Another key issue is a complex plan put together by Deukmejian, major California corporations, local government agencies and labor unions to revamp the troubled workers' compensation system. The original plan was to balance a big increase in payments to injured workers against offsetting savings to employers. But the proposal drew strong opposition from attorneys who represent injured workers and was so heavily amended by an Assembly committee that its original sponsors now are insisting on changes.
Also on the negotiating table is a proposal to require firms with five or more full-time employes to provide health insurance. Most major employers now provide medical insurance, so the legislation would have the biggest impact on small businesses. The California Chamber of Commerce strongly opposes the measure, saying small employers cannot afford to foot the bill for added insurance.
As if that were not enough, the governor and legislators must deal with lingering budget issues. When Deukmejian signed the state's $49.3-billion budget for the 1989-90 fiscal year earlier this month, he cut $157 million from Democrat-backed programs and proposed using the money to restore funds slashed by lawmakers from his own programs.
One of the holdover budget issues is the future of the state Office of Family Planning, a $36-million-a-year agency that oversees the distribution of information and counseling on birth control, sexually transmitted diseases and related issues. Deukmejian reduced the agency's budget by $24 million. Democrats would like at least some of the office's budget restored. They also would like the restoration of at least a substantial share of the $116 million Deukmejian cut from local mental health programs.
Also on the agenda is a plan by Deukmejian to put prison inmates to work for private corporations that would contract with the state Department of Corrections.
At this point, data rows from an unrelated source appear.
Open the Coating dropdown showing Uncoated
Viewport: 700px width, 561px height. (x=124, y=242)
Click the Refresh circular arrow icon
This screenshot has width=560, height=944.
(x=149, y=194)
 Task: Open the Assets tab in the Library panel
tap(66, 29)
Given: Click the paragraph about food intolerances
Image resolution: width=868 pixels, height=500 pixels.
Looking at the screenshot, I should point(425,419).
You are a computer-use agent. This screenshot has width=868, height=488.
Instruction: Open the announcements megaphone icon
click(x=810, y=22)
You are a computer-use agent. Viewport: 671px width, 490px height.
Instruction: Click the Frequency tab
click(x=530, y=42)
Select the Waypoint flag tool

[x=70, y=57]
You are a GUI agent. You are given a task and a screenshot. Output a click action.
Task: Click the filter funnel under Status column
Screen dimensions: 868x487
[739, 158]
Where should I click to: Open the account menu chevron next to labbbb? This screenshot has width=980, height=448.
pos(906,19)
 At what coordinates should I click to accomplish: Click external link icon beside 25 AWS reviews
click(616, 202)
The governor and legislative leaders also say they are committed to coming up with a solution to the problem of garbage disposal. With landfills full or filling up rapidly, local governments are looking to the Capitol for answers.
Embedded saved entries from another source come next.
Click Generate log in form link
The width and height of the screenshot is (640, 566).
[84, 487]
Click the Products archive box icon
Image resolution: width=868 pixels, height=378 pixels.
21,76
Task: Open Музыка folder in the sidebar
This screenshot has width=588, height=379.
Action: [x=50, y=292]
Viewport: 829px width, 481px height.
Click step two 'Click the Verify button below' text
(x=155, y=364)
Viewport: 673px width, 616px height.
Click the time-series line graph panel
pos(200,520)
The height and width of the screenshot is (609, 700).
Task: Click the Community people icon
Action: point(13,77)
Still another issue for the Legislature to wrestle with when they return in August is the knotty problem of automobile insurance. Since voter approval of Proposition 103 last year, legislators have been battling over competing proposals aimed at reducing the cost of buying automobile insurance. Proposition 103 calls for insurance rates to be reduced substantially. At the urging of insurance companies that say it will be tough to comply with Proposition 103 and stay profitable, bills are pending that would install a no-fault system in California.
Legislators in both houses also are studying ways of improving their ethical standards and reducing the temptations that can lead to conflicts of interest and corrupt practices.
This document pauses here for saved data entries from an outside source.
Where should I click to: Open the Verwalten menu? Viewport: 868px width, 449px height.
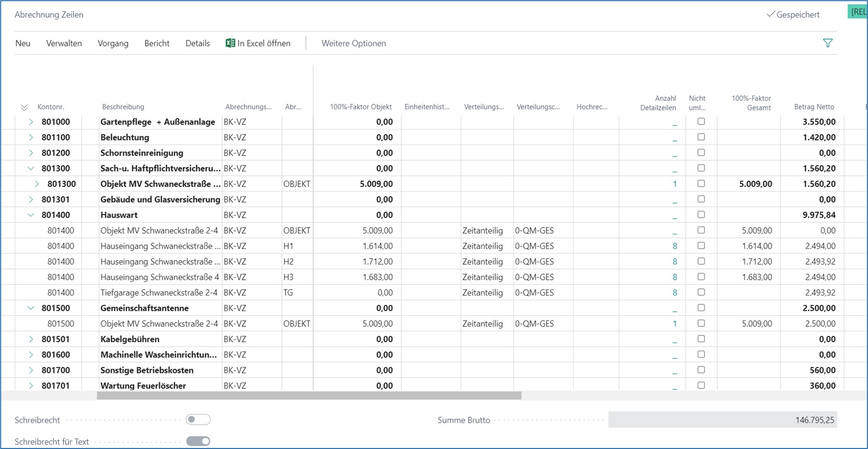(64, 43)
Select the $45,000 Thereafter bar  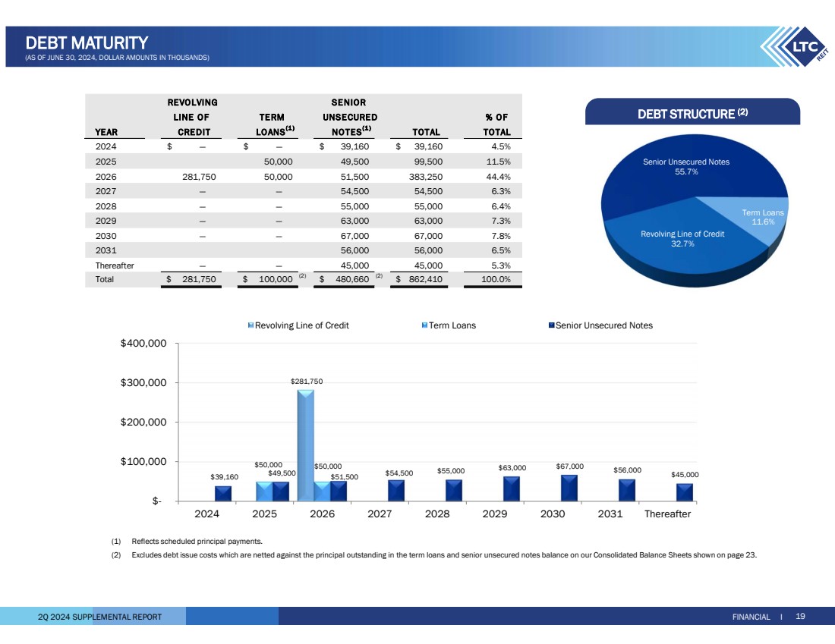685,492
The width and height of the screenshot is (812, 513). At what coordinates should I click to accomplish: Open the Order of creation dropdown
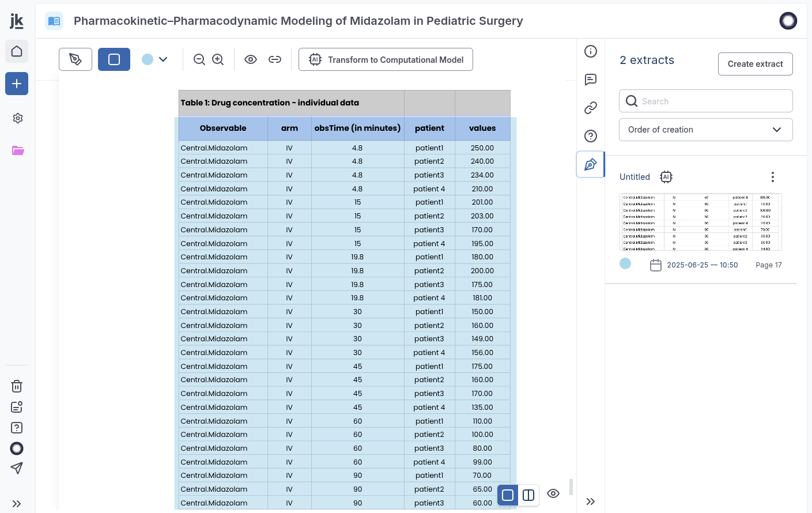(x=705, y=130)
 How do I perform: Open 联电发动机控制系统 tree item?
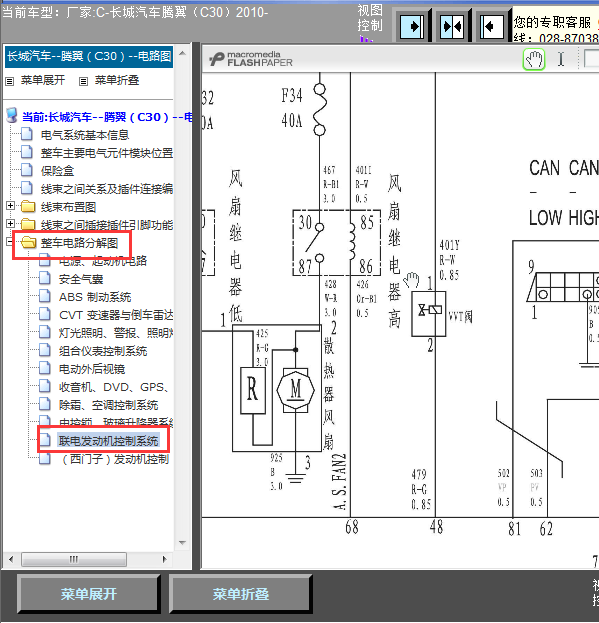click(108, 441)
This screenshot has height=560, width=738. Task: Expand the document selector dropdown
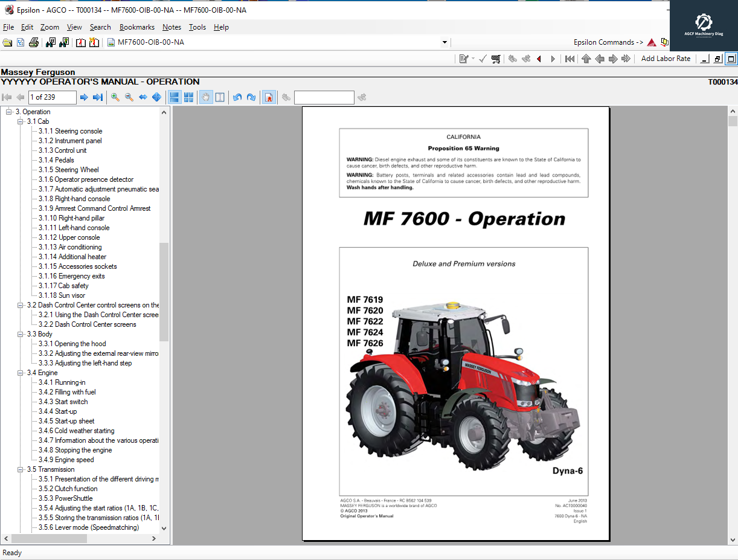pyautogui.click(x=444, y=42)
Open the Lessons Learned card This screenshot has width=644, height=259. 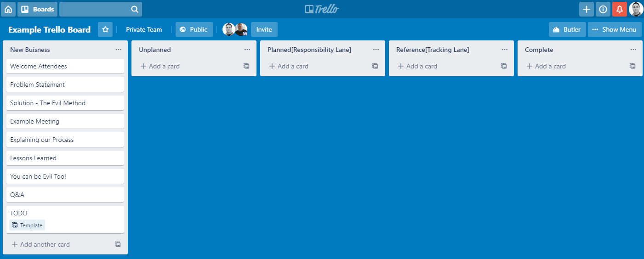(65, 158)
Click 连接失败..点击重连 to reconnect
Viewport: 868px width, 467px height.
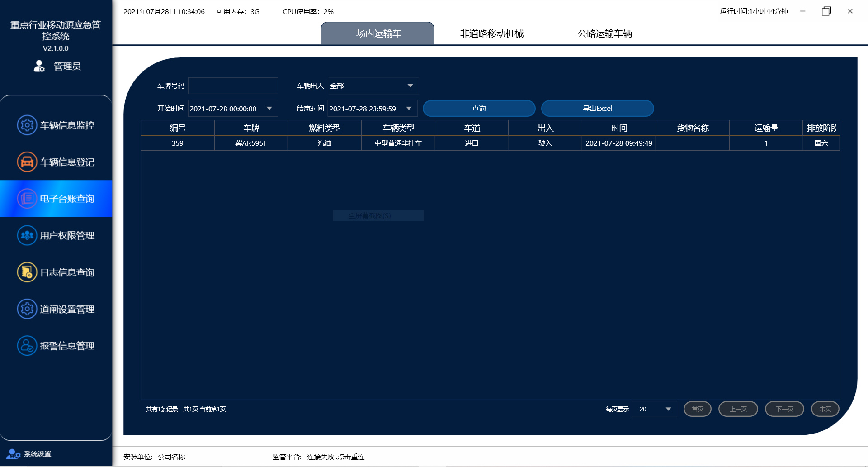(x=335, y=457)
By far, the most intriguing of the political possibilities of August lies in the possible linking of Proposition 99, the tobacco tax measure, with workers compensation reform and health insurance for most Californians.
The glue that holds the issues together, albeit lightly, is Proposition 99, which by June, 1990, will have produced more than $800 million in new revenues. Since the initiative was intended to raise funds to provide health care for those unable now to afford it, lawmakers say they can make a case for linking the measure to workers' compensation and health insurance.
Brown, who is carrying the health insurance measure, said he will resist efforts to link his bill with the workers compensation issue. But other legislative leaders said such a linkage may make sense.
Sen. Barry Keene of Benicia, the Senate Democratic floor leader, said: "If we treat health care as a problem confronting California, a comprehensive solution would include insurance for the working uninsured, care for the indigent, and care for injured workers and perhaps catastrophic care. Whether we can devise a comprehensive approach remains open. But we'll never know until we try."